### SHORT EXERCISE A
Repeat the part of the Tough Love article that begins with the words containing "Singles from Tough" and ends with "on this album.", word for word.

------ SUPPLIED TEXT ------

Studio album by Magic Dirt
- Released: August 2003
- Studio: Birdland Studios, Melbourne
- Length: 48:31
- Label: East West Records
- Producer: Lindsay Gravina

Magic Dirt chronology
| What Are Rock Stars Doing Today (2000) | Tough Love (2003) | Snow White (2005) |

Singles from Tough Love
- "Plastic Loveless Letter" Released: November 2003; "All My Crushes" Released: 2004;

= Tough Love (Magic Dirt album) =

Tough Love is the fourth studio album by Australian rock band, Magic Dirt. It was released in August 2003, it peaked at number 15 on the ARIA Charts; becoming the band's highest charting album.

The album was promoted with a national tour, appearances on multiple TV and radio shows, as well as playing supports for acts including The Foo Fighters, Queens of the Stone Age, Red Hot Chili Peppers, Swervedriver, The Beasts of Bourbon, Powderfinger and Jet.

At the ARIA Music Awards of 2003 the album was nominated for three awards; Best Rock Album and Best Cover Art, losing out to Vulture Street by Powderfinger. Lindsay Gravina was nominated for Engineer of the Year for his work on this album.

In 2005, the band reflected on the recording of the album. Adalita Srsen said "Tough Love was so regimented and there was a lot of discipline... We talked about every single thing, we worked really hard in the studio, we had tuning problems, I had difficulties singing. It all sounds great in the end but there was so much trial by fire and so much discipline which we'd never really encountered before; never put ourselves through before. So after all of that I guess we were a little bit burnt-out, a little bit tired and wanted to just relax a bit.". Dean Turner added "We found out it was a shit way to write music. We set goals for ourselves and at the end of the record we had achieved those goals. But it's not a very fun way to make music so we'll never do a record like that again."

------ DATA FOR THE TASK ------

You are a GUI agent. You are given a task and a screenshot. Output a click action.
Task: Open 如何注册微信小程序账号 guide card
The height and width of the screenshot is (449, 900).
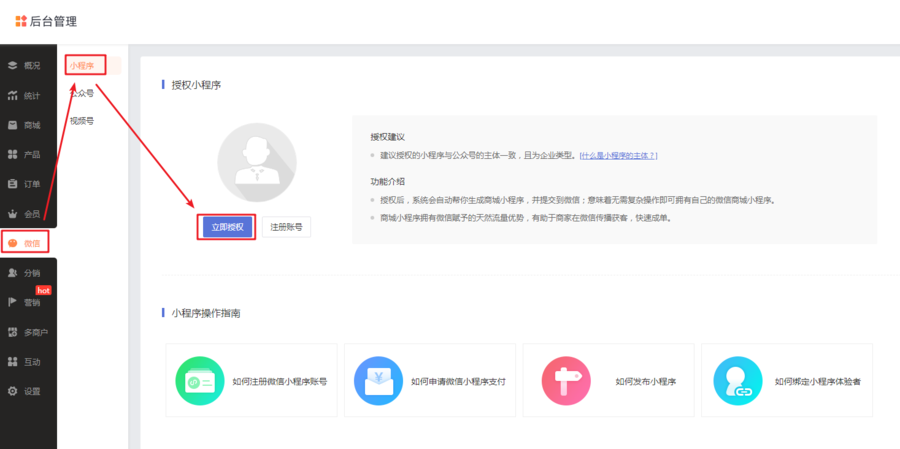[x=251, y=381]
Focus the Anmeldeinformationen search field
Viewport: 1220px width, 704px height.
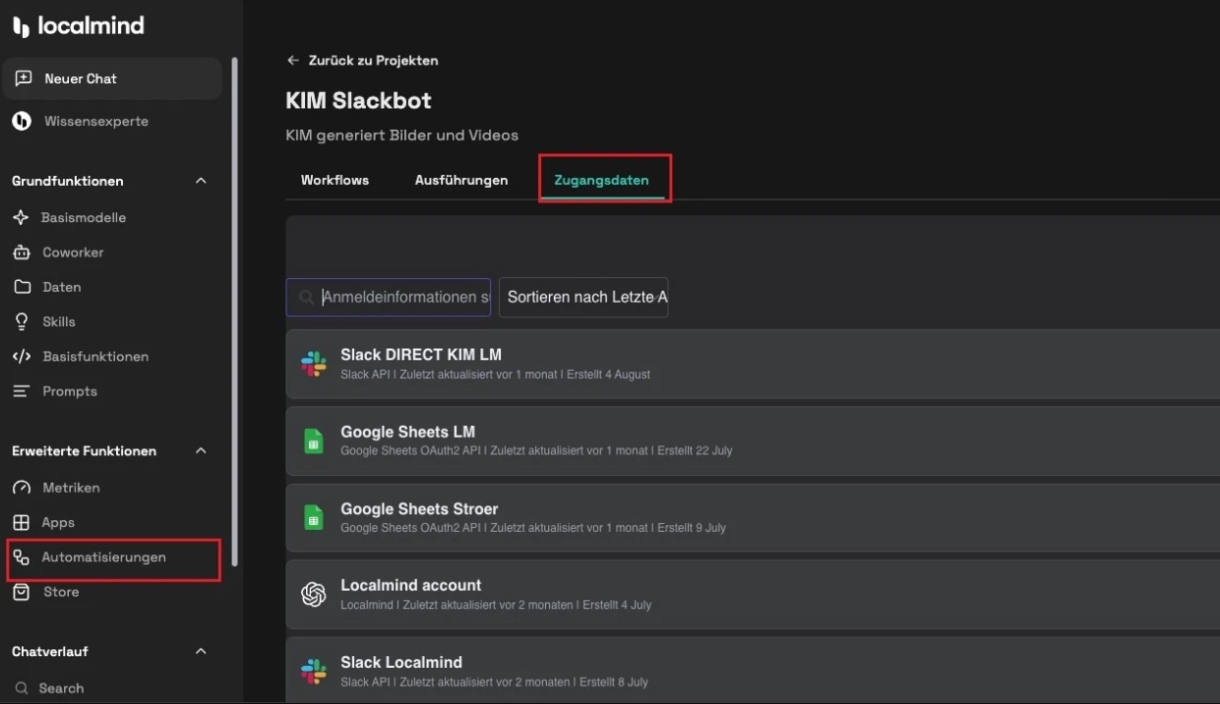(403, 297)
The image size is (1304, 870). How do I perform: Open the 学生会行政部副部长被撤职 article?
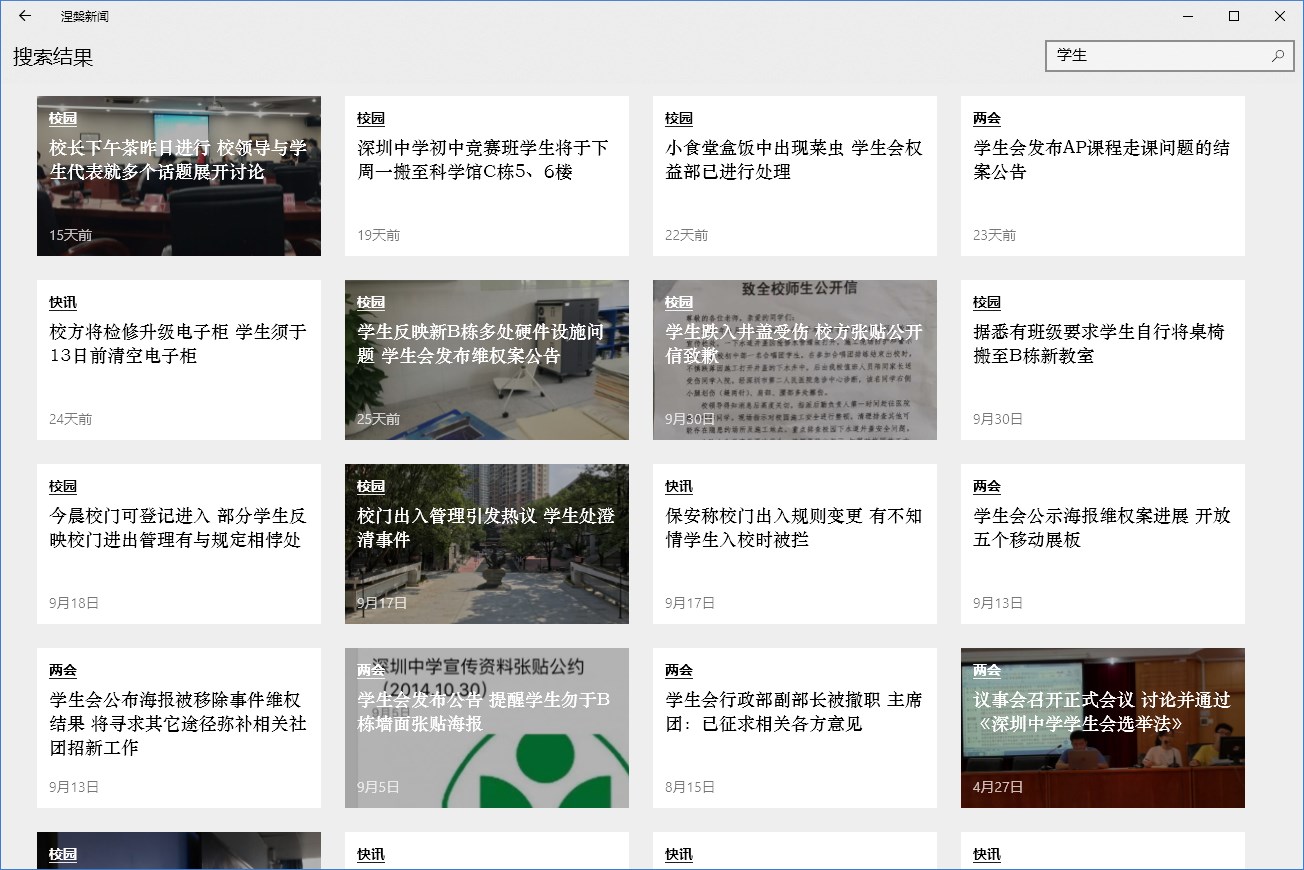[795, 728]
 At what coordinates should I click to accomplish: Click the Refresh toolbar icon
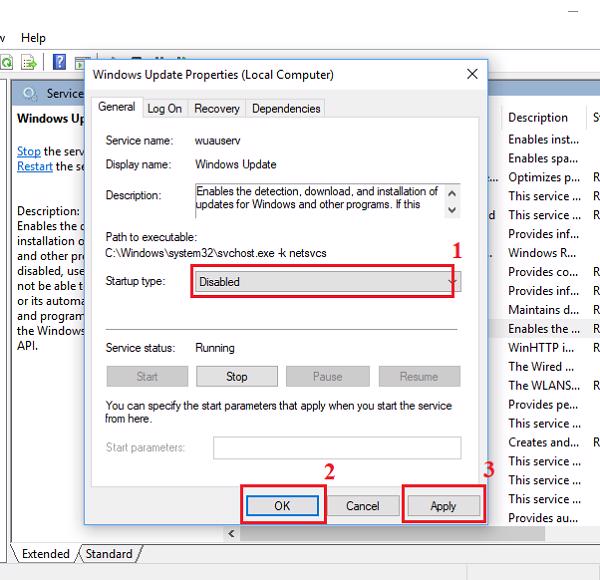pos(7,62)
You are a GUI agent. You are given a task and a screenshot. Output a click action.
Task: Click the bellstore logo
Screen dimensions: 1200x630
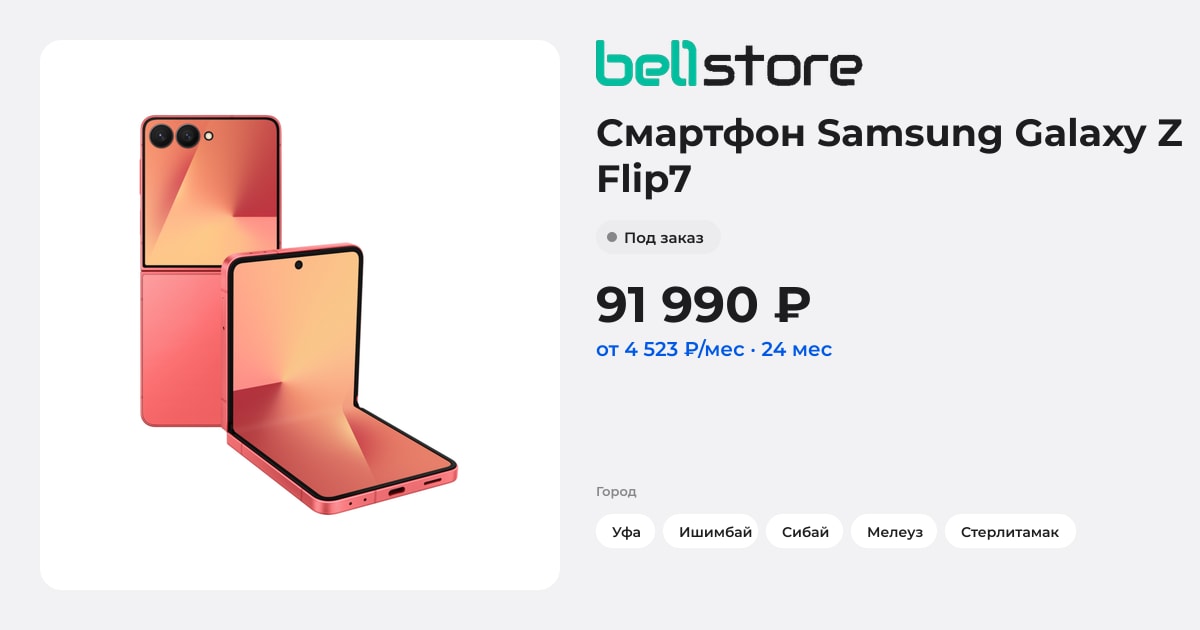[x=729, y=63]
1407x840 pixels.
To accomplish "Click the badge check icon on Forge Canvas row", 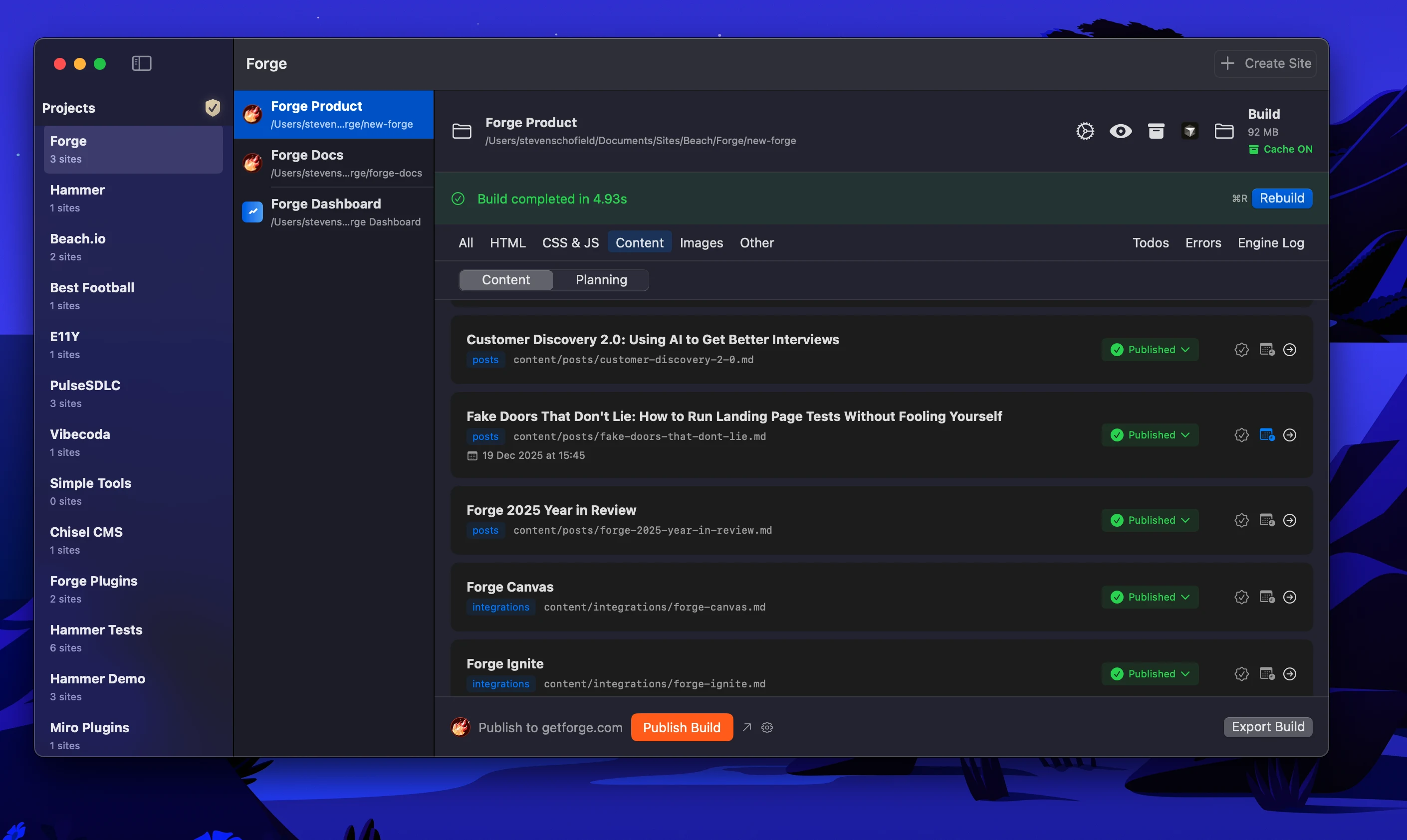I will coord(1242,597).
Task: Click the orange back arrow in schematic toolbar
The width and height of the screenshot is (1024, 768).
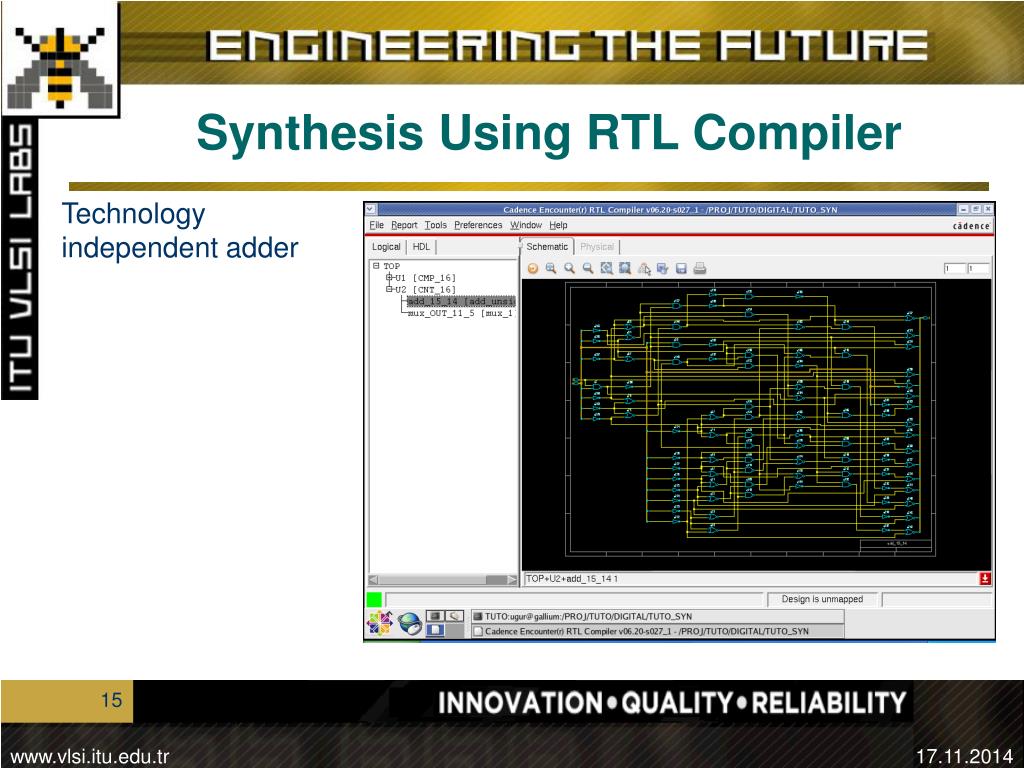Action: coord(532,268)
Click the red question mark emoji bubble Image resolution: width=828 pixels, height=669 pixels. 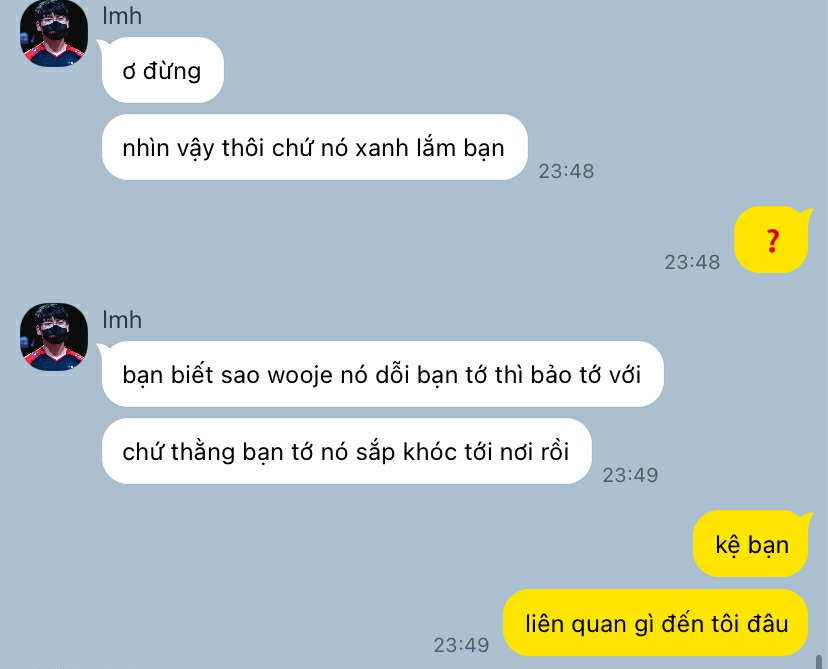pos(771,240)
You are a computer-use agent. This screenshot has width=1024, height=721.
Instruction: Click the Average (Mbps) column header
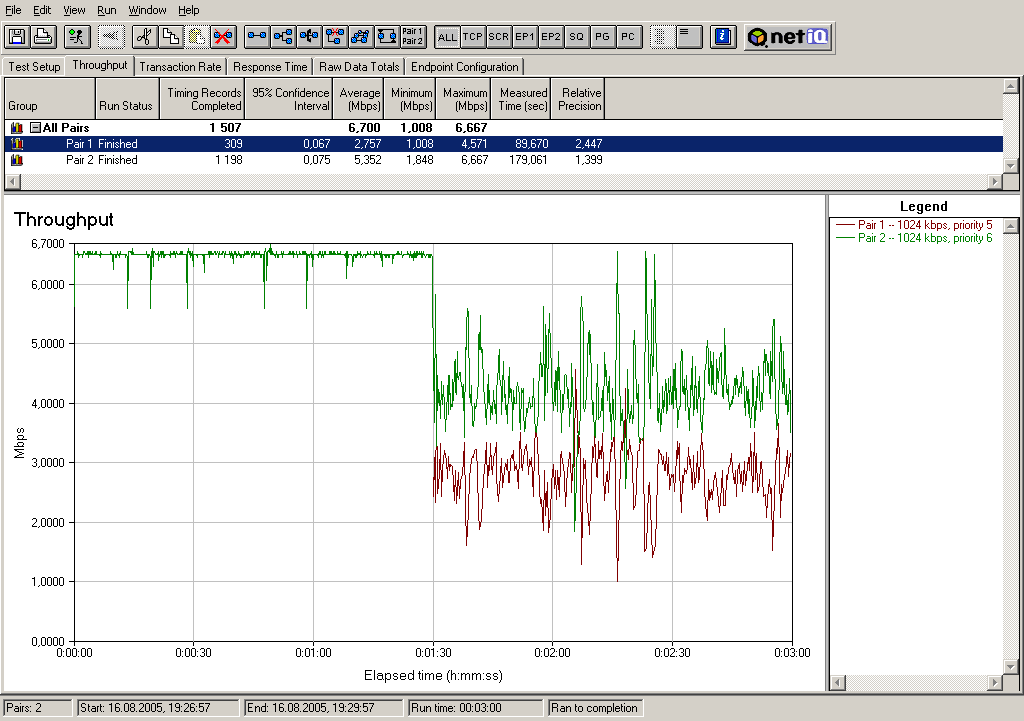pos(359,99)
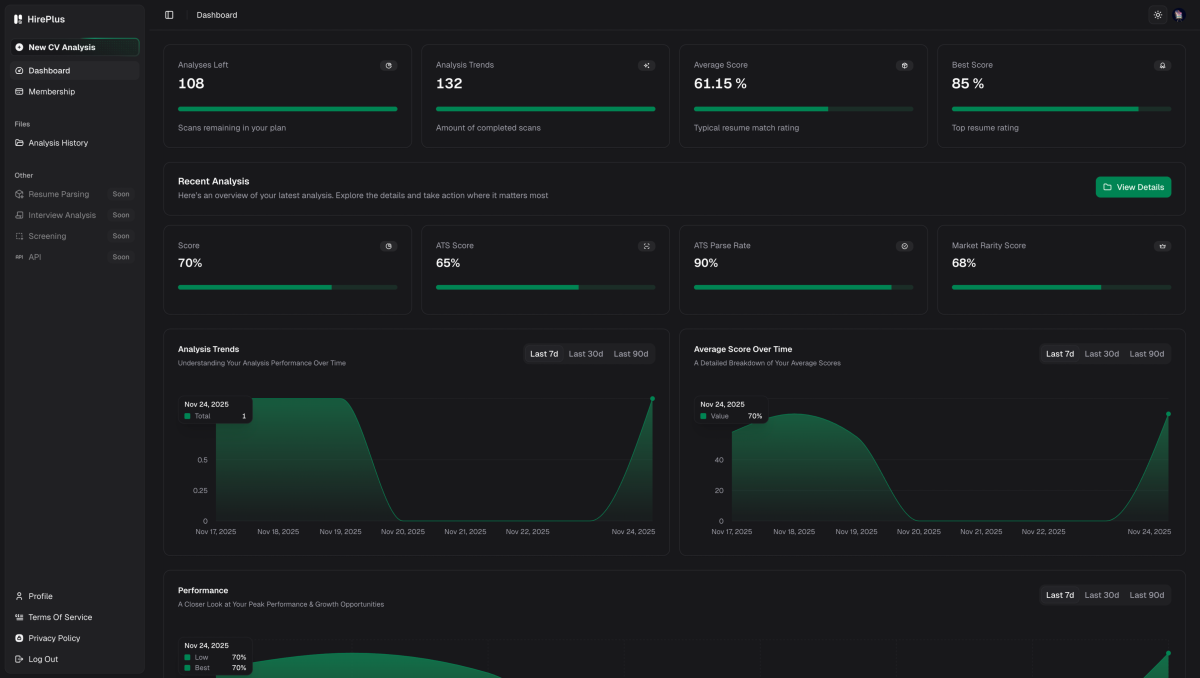
Task: Click the user avatar in the top right
Action: 1181,14
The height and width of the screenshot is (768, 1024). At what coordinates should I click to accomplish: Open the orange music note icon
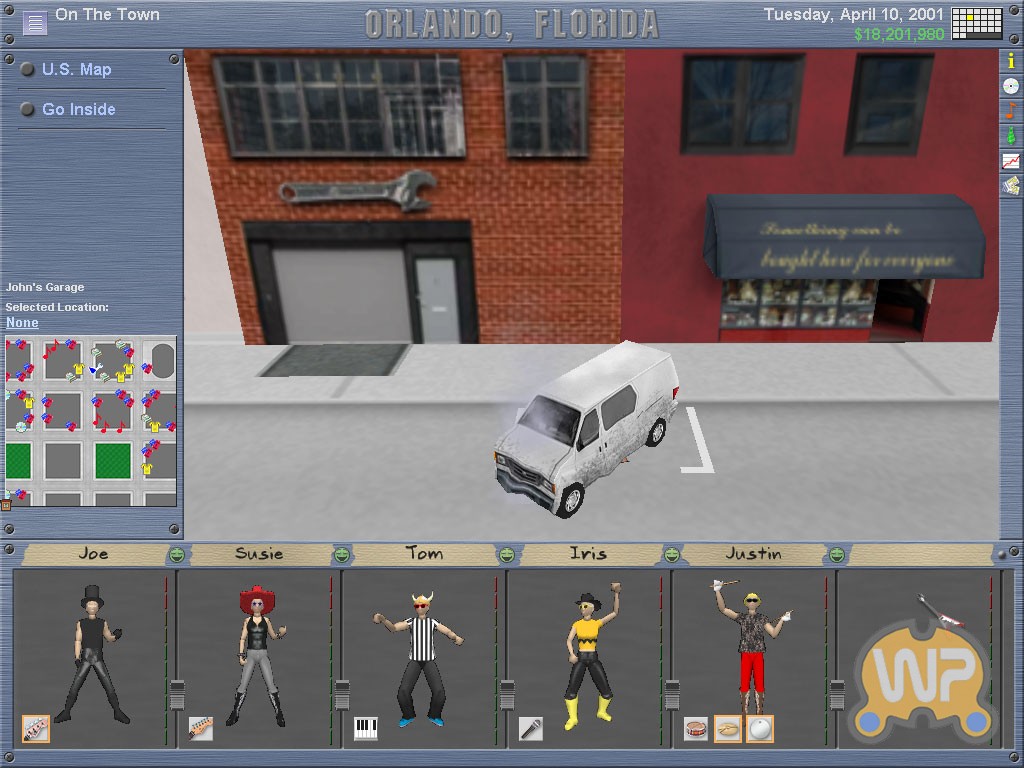[x=1011, y=110]
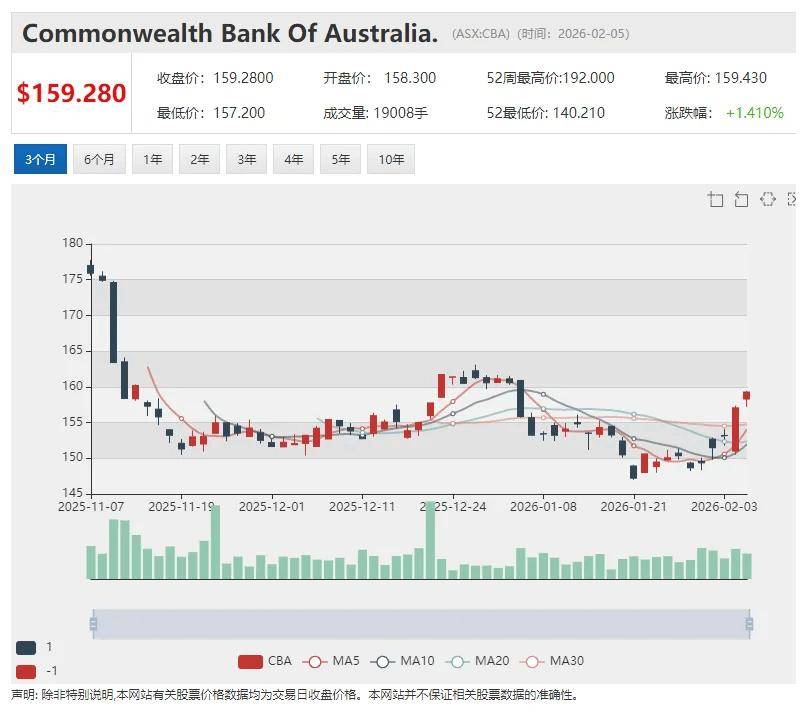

------

### SHORT EXERCISE B
Convert the rows, from the first one through the line containing "[x=729, y=63]", into a Markdown table with the columns No. and Line, skipping blank lines and leaving out the pictures.

### PROBLEM SOLUTION A
Singles from Tough Love
- "Plastic Loveless Letter" Released: November 2003; "All My Crushes" Released: 2004;

= Tough Love (Magic Dirt album) =

Tough Love is the fourth studio album by Australian rock band, Magic Dirt. It was released in August 2003, it peaked at number 15 on the ARIA Charts; becoming the band's highest charting album.

The album was promoted with a national tour, appearances on multiple TV and radio shows, as well as playing supports for acts including The Foo Fighters, Queens of the Stone Age, Red Hot Chili Peppers, Swervedriver, The Beasts of Bourbon, Powderfinger and Jet.

At the ARIA Music Awards of 2003 the album was nominated for three awards; Best Rock Album and Best Cover Art, losing out to Vulture Street by Powderfinger. Lindsay Gravina was nominated for Engineer of the Year for his work on this album.

### PROBLEM SOLUTION B
| No. | Line |
|---|---|
| 1 | You are a GUI agent. You are given a task and a screenshot. Output a click action. |
| 2 | Task: Open 如何注册微信小程序账号 guide card |
| 3 | The height and width of the screenshot is (449, 900). |
| 4 | [x=251, y=381] |
| 5 | Focus the Anmeldeinformationen search field |
| 6 | Viewport: 1220px width, 704px height. |
| 7 | (403, 297) |
| 8 | The image size is (1304, 870). How do I perform: Open the 学生会行政部副部长被撤职 article? |
| 9 | [795, 728] |
| 10 |  At what coordinates should I click to accomplish: Click the Refresh toolbar icon |
| 11 | pos(7,62) |
| 12 | You are a GUI agent. You are given a task and a screenshot. Output a click action. |
| 13 | Task: Click the bellstore logo |
| 14 | Screen dimensions: 1200x630 |
| 15 | [x=729, y=63] |